Vencedor da Palma de Ouro no Festival de Cannes em 2024, Anora é mais uma prova de que seu realizador Sean Baker não é um artista esperançoso. Projetos como Uma Amizade Improvável (2012), Tangerina (2015) e Projeto Florida (2019) que o cineasta se acerca das histórias de grupos marginalizados e oprimidos através do humor e do movimento.
Seu novo longa aproveita os melhores elementos do gênero de comédia romântica para investir o público em uma trama que, sob o caos das luzes neon e grandes xingamentos, desconstroem o conto de fadas do amor e também mostra uma grande representação das dinâmicas de poder do mundo real, de uma forma tragicômica e com certa crueldade.
O novo filme de Baker segue a personagem título, que prefere ser chamada de “Ani”. Ela é uma trabalhadora de sexo, não exatamente uma garota de programa ou prostituta, como não gosta de ser chamada. Trabalhando todas as noites num lugar chamado HQ (ou quartel-general), Ani é colocada para entreter o filho de um oligarca russo, pois sabe falar o idioma. Eventualmente ela se envolve romanticamente com ele, mas tudo isso vai por água abaixo quando os pais do garoto descobrem e querem pôr fim ao relacionamento. Isso leva Ani e os capangas dos pais do garoto a uma busca implacável por ele em toda Nova York.
Apesar de o marketing e até seu trailer vender uma história de amor que lembra Uma Linda Mulher, Anora está longe de ser isso. O que parece um conto de fadas moderno, então se transforma na tempestade de uma realidade opressora, desigual e que deixa claro o recado: quem tem mais poder, vence e que para esses as consequências não existe. Em contrapartida, o filme expõe um pouco desse trabalho que sofre grande preconceito na sociedade. Uma decisão interessante da direção foi mostrar como trabalhar com sexo é apenas um trabalho como qualquer outro. Vivida pela cativante Mikey Madison, Ani, encontra clientes e, no meio tempo, conversa com amigas, faz piadas, até “marmita” no meio da noite, como qualquer trabalho considerado “normal”.

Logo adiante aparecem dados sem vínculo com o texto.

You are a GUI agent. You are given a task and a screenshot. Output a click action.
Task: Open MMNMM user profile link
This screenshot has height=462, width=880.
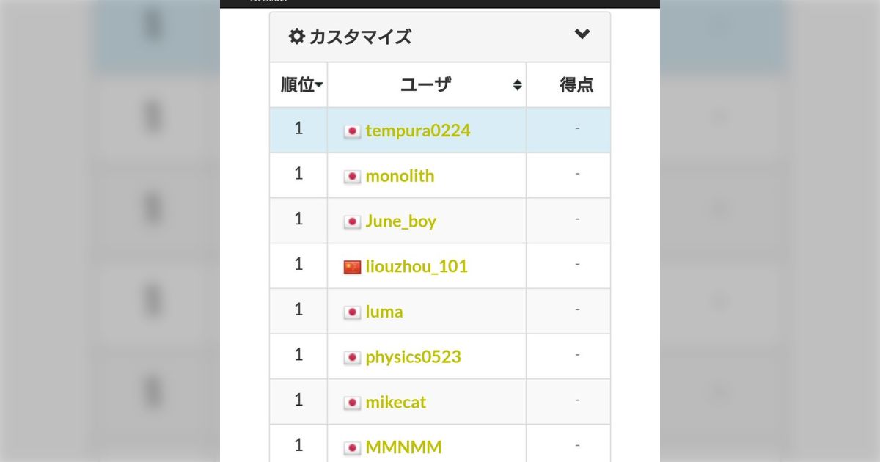403,447
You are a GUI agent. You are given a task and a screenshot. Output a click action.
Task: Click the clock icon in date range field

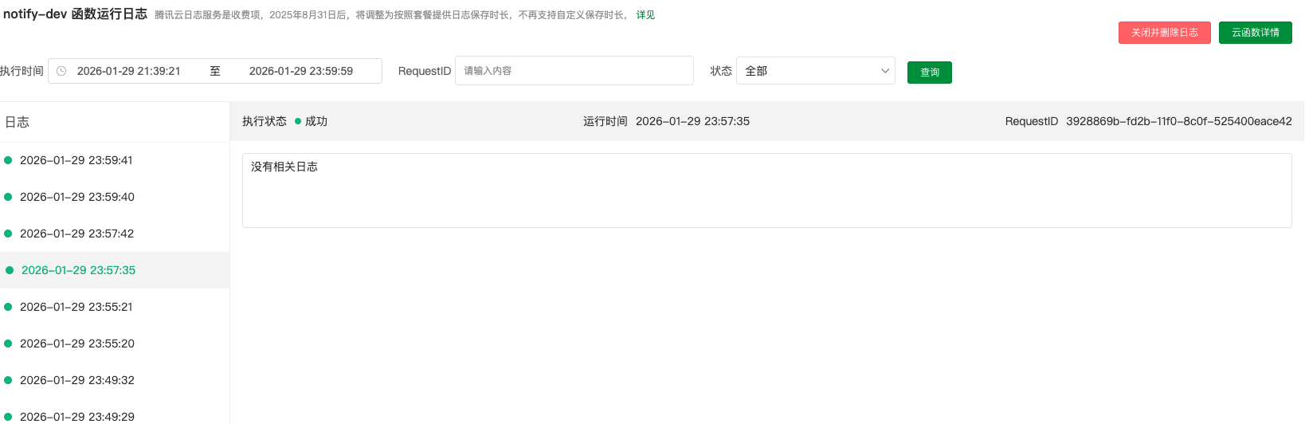(x=61, y=71)
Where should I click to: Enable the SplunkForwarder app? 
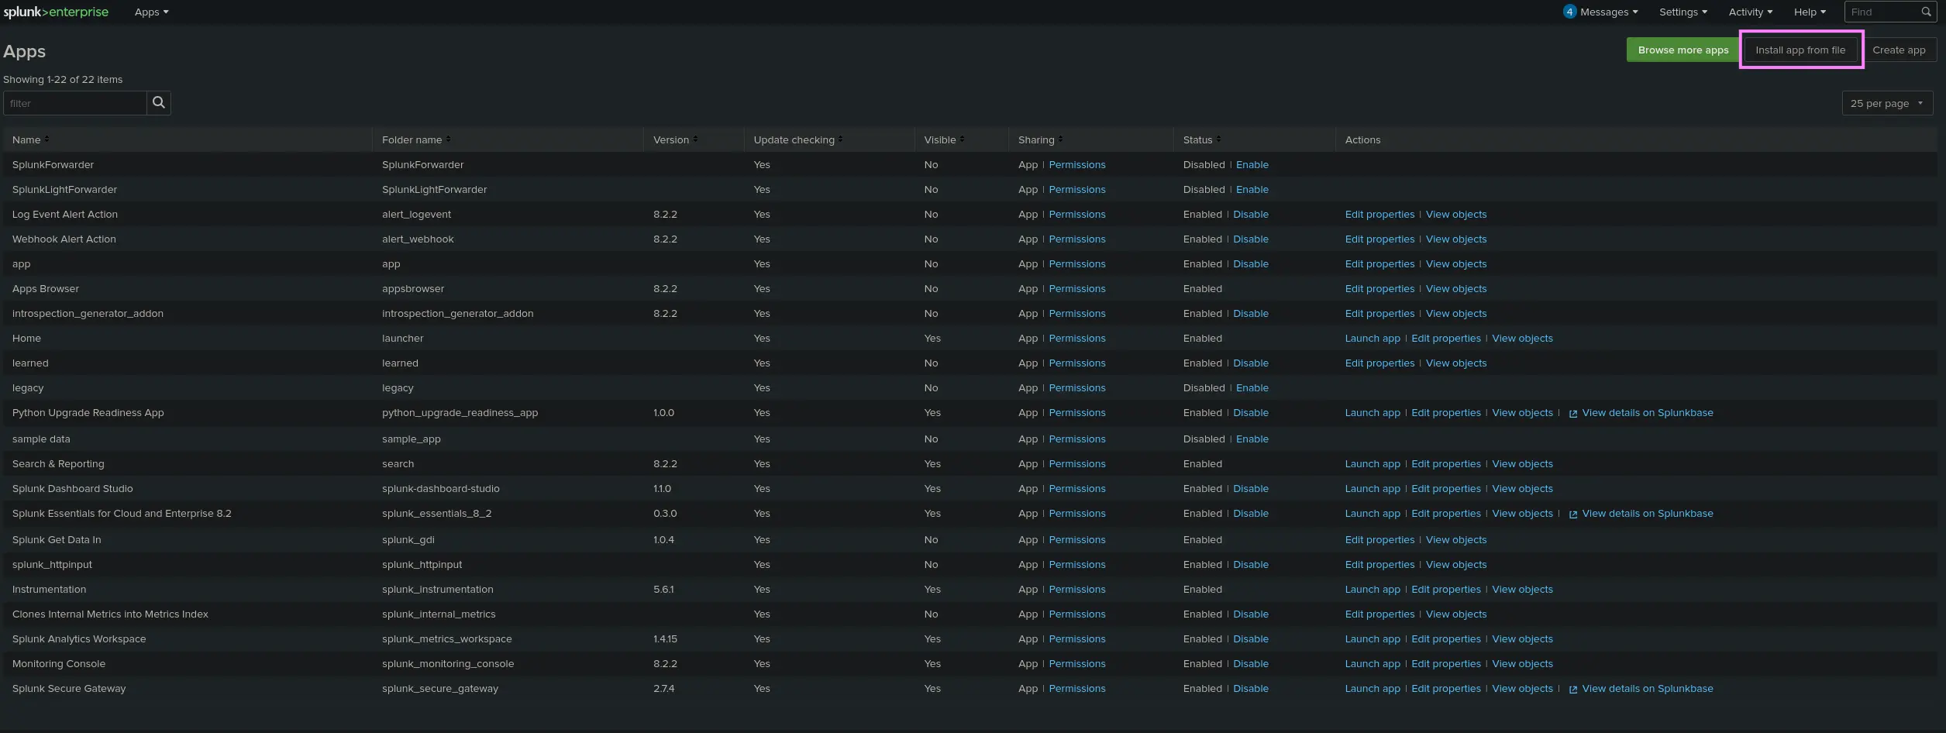point(1252,165)
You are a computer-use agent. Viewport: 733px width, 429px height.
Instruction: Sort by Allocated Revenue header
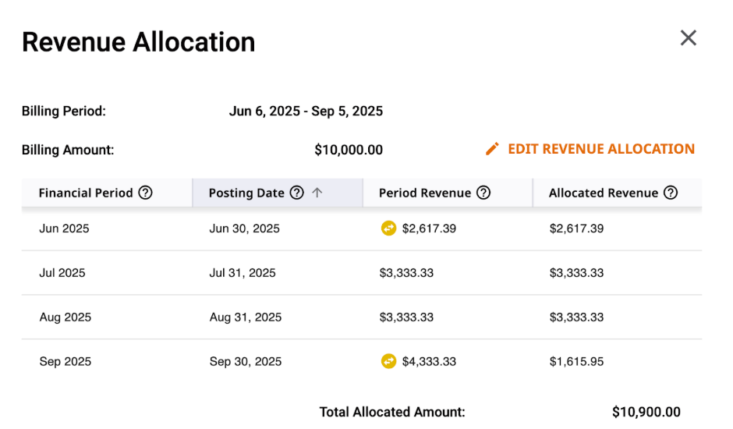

As escolhas criativas do roteiro, direção e a interpretação de Mickey Madison tornam Anora uma protagonista completa. O misto de ingenuidade e esperteza que nos apresenta: temos aqui uma personagem cuja fragilidade continua visível mesmo em seus momentos mais impetuosos. Com uma hipnótica e intensa entrega, Madison mescla perfeitamente entre a sensualidade e o meigo que sua personagem tem. Com certeza merece o seu reconhecimento nas premiações.
Anora explora bem o retrato de uma geração (dentro de um recorte, é claro) que se divide entre um certo ar de desdém e uma imensa vulnerabilidade. O fato de como inconsequente são as tomadas de decisões para com um relacionamento pareia com o sonho e o choque de realidade se colide de forma insana.
Ani, habituada a vida cercada de exploração sexual, aprendeu exatamente o que precisa fazer e como se comportar para evitar ciladas e tirar alguma vantagem das situações, porém fica maravilhada e vulnerável com a proposta inconsequente de Ivan(ou Vanya) e quando percebe o mundo em que se meteu, mesmo não levando desaforo para casa, ela percebe que não há como lutar nessa queda de braço onde quem tem poder pode tudo e que pra eles as consequências são nulas. É nesse ponto que Baker e seu texto é habilidoso em tecer uma crítica incrível com a disparidade de classes sociais e subverte o “felizes para sempre” que mais adiante em acontecimentos que desconcertam tanto Ani quanto o espectador.
Enquanto Ani é apenas reduzida a uma prostituta, como todos outros personagens a chamam, Vanya está em seu próprio mundo. Ele não tem noção das consequências. Tudo isso cai na resolução do filme, quando o casamento dos dois é anulado e ele volta para a Rússia. Mas e Ani? Bom, pra ela as consequências existem
Contudo, mesmo com esse enloquência trágica, tudo isso a partir do segundo ato tem uma dose altíssima de comicidade, a partir do momento que os capangas entram em ação para resolver a situação gerada pelo casamento inesperado. O caos e as trapalhadas deles geram risos que soam tragicômicos para a plateia; você rir, mas sabe que há uma merda maior a acontecer com Ani. A escalada do exagero também tem função na exposição do ridículo das situações, que o longa, no fim, amarra com um desfecho desconfortável, comovente e autêntico.
Anora é de longe tudo, menos uma história de amor. Ele é uma desconstrução tragicômica que nos deixa com um gosto agridoce na boca após a resolução totalmente real, mas igualmente cruel.